---- Page
Tests of the NCSA h4toh5 utility with NASA Datasets

Robert E. McGrath
mcgrath@ncsa.uiuc.edu
NCSA

August, 2001


Abstract

This paper reports tests of the h4toh5 utility using real NASA data.  The utility converted files, usually in less than one second per file.  These results show that conversion of HDF4 files to HDF5 is feasible for large collections or on demand.

Contents


1. Introduction

Since HDF5 is not backward compatible with earlier versions of HDF, many users must transition from HDF4 to HDF5.  This transition may require rewriting software and possibly rewriting datasets. The details depend on the goals and situation of the users.

NCSA has published a default mapping of HDF4 objects to HDF5 [1].  This mapping provides guidance and recommendations for how HDF4 files and objects should be represented in HDF5.  Of course, users may wish to do something other than the default, in order to take best advantage of HDF5.
--------
---- Data shown
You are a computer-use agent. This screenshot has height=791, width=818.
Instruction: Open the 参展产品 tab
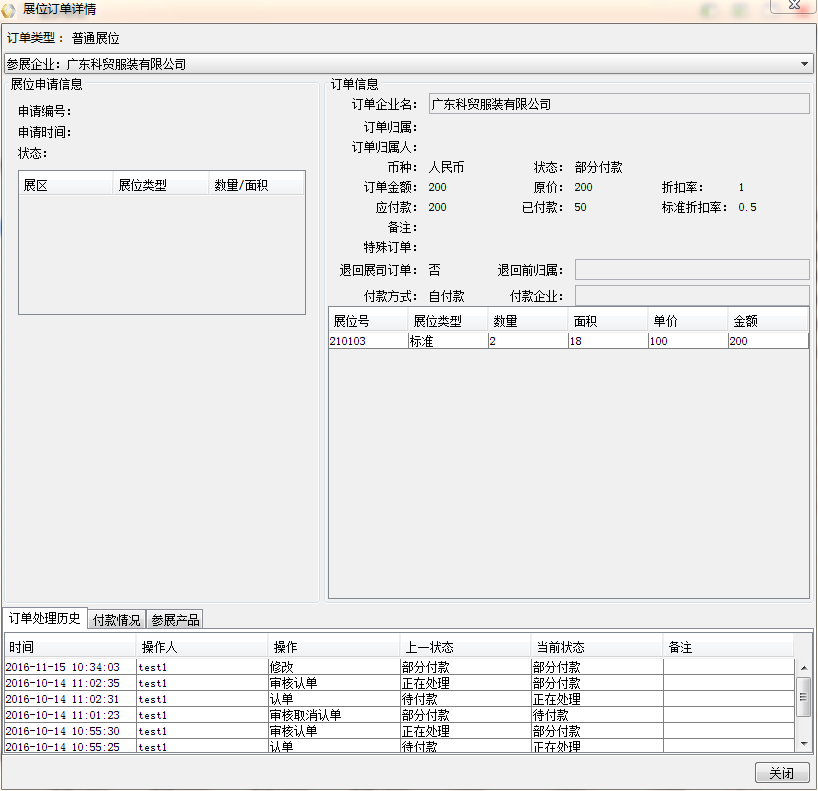[x=174, y=620]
--------
• Your objective: List the section headings that appear in the h4toh5 test paper after its title and author details. You won't need the lines that come after the paper to do this.

• Worked solution:
Abstract
Contents
1. Introduction